15 March 2021
Responding directly to the needs arising out of the pandemic, and recognising that innovation is taking place throughout the sector at the moment, we are aiming to learn more about how the arts can help health and care systems with their biggest challenges.
In the face of Covid-19 we know good innovations now need support to develop and thrive.
In partnership with Arts Council of Wales, the HARP Nourish (Scale and Sustain) programme is about collaborating to help – or ‘nourish’ – great arts and health innovations to learn more about their impact and how they might become embedded in health places.
What is the HARP Nourish programme?
HARP (Health, Arts, Research, People) is about innovation, research and learning. Responding directly to the needs arising out of the pandemic, and recognising that innovation is taking place throughout the sector at the moment, we are aiming to learn more about how the arts can help health and care systems with their biggest challenges during Covid-19 and how impactful arts innovations within health and care settings can grow and survive longer term
What’s involved in the HARP Nourish programme?
Between Mar 2021 and Mar 2022, we are working alongside a cohort of ten partnerships between health and arts organisations, as they deliver and develop arts and health innovations, identifying their own goals and challenges which they share with the network of partnerships and work together to make progress on. Ultimately, the project is about learning – not just on an individual project basis but across the whole cohort.
What are we hoping to learn about?
As a learning programme, we are working with the Nourish teams to establish how it might be possible to achieve:
- More sustainable funding models for arts and health projects
- Robust evidence of the impact of the arts on people and health / care systems
- A shared understanding of the value of the arts between health and arts partners
- A range of inclusive, high-quality arts projects for health
- Clear pathways for people to access the arts
Each partnership is working independently on their own goals and impact, supported by a HARP Coach and the Y Lab Research Fellow. The whole cohort is also coming together across the year to share learning, skills and knowledge in webinars facilitated by the Wales Arts, Health and Wellbeing Network in partnership with Y Lab and the Nesta People Powered Results team. These sessions are guided by the partnerships based on the challenges and assets the cohort identifies themselves.
The focus is on collaborative learning (as well as more technical training where required) – so we are creating spaces – whole cohort webinars and more focused topic learning groups – where projects can learn from each other and contribute to a better collective understanding of both delivery and impact of arts and health projects. Together, we will be looking to the future, identifying what it will take for ideas to survive and grow, and what needs to happen to make this possible.

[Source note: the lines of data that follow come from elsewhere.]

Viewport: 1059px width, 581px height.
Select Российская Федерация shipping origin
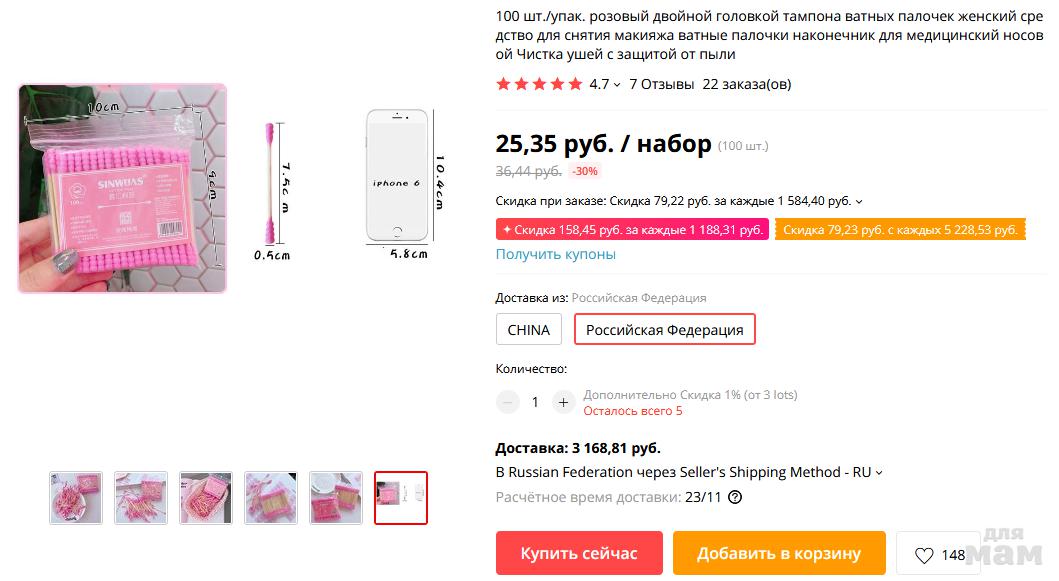pos(664,329)
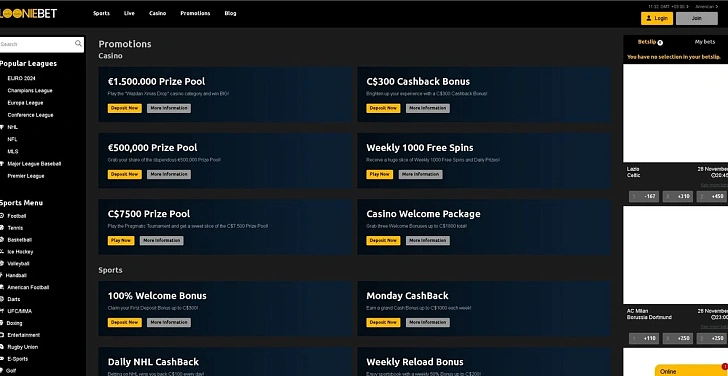Click the NHL trophy icon

tap(2, 127)
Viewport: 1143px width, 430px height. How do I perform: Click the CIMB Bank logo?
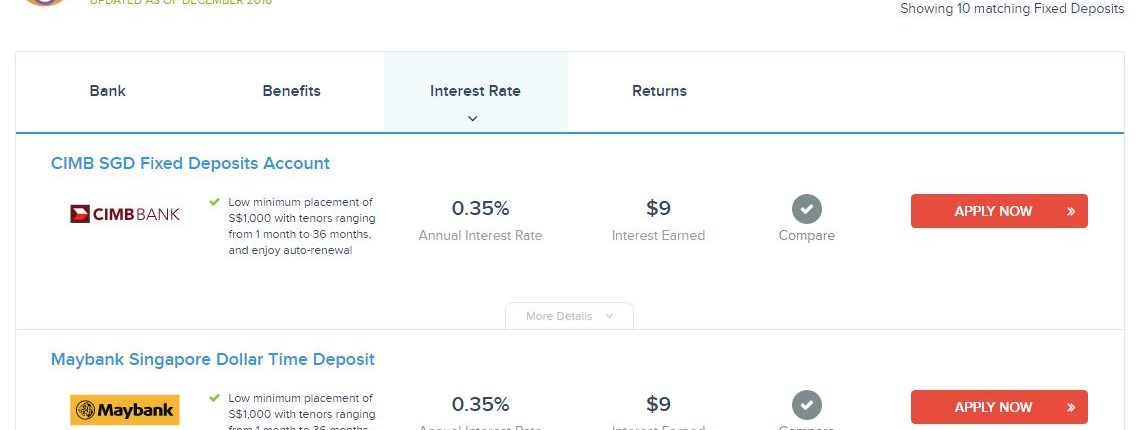[x=125, y=213]
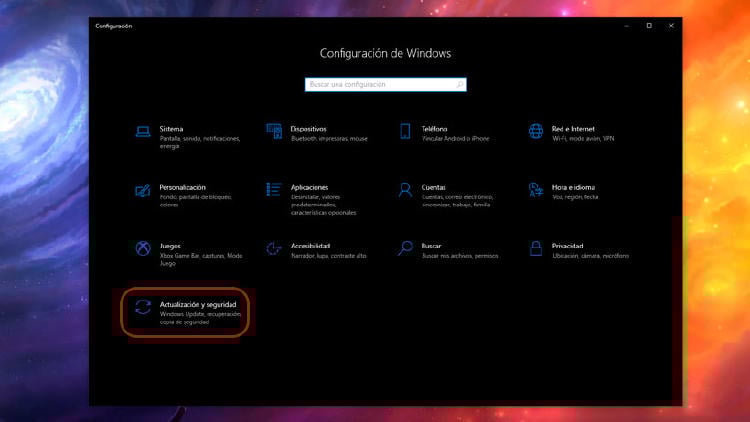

From May 2021, we will be publishing monthly summaries of our learning and progress. These will be available on our website and circulated via the Wales Arts, Health and Wellbeing Network newsletter.
Research
Since this programme is also a research project, we will work with all projects to observe and measure the outcomes and impact of the programme, both on participants and organisations.
Funding
Grants of up to around £35,000 have been made to each of the ten partnerships, made possible by the Arts Council of Wales, through their Lottery funds for arts and health.

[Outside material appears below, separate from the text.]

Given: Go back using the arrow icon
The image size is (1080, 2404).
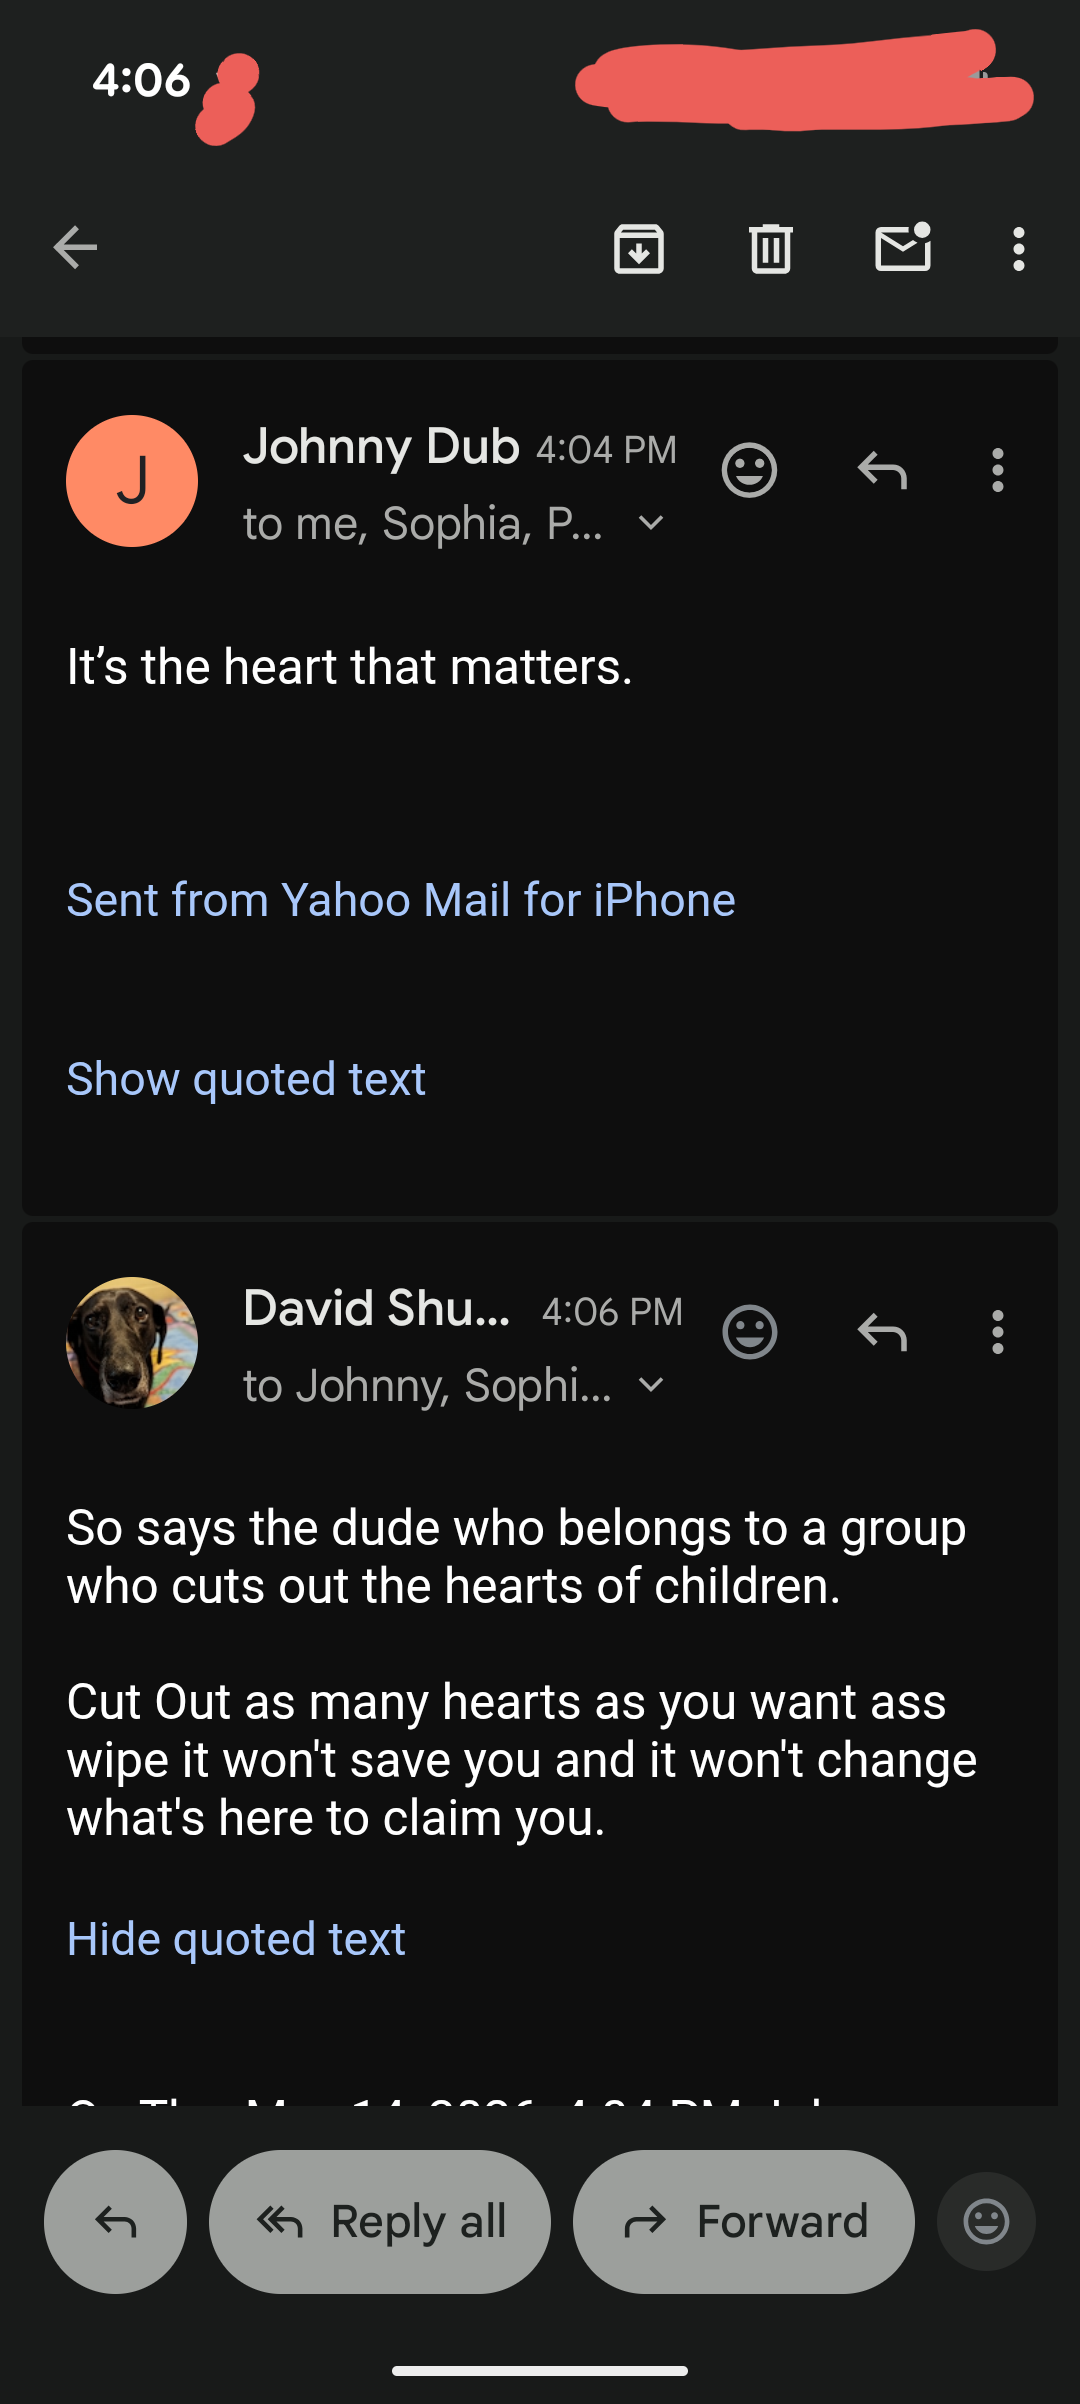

What are we hoping to achieve through HARP Nourish?
Ultimately, new and better solutions to the health and care system’s current challenges. Whether the teams would like to conduct more relevant or impactful evaluations, support more people, engage health system leaders or a combination of these (or indeed something else), the HARP Nourish programme is designed to help them meet these goals as well as delivering real benefit to their people.
We know that collaborative innovation is crucial in helping the very best ideas to grow and survive, so the safe and supportive space of the programme allows the projects to approach their development by drawing on a wide network of skills and knowledge to get the very best outcomes.
Who are we working with?
To be eligible for participation in HARP Nourish the projects met the following criteria:
- The project is based in Wales, delivering to people who live in Wales
- The idea is well-formed and has ideally already been tested with participants
- There is a strong team, with named health, arts and evaluation partners
- The project seeks to meet a clear local need in one of the following HARP priority areas in Wales, either:
- supporting the health and care workforce;
- building the resilience of people with mental or physical health challenges; and/or
- improving the health of marginalised, underrepresented or at-risk groups of people
- The team is ambitious around impact and has a commitment to learning
- All partners are committed to long term sustainability and have some early ideas of how this might be possible
- There is demonstrable leadership support from within the health and care sector
- The health place has supplied 10% match funding to the project (cash or in-kind)
- 10% of total budget is ring fenced for evaluation/research
HARP is delivered by Y Lab, in partnership with Arts Council of Wales, the Wales Arts, Health and Wellbeing Network, the Welsh NHS Confederation and Nesta’s People Powered Results team.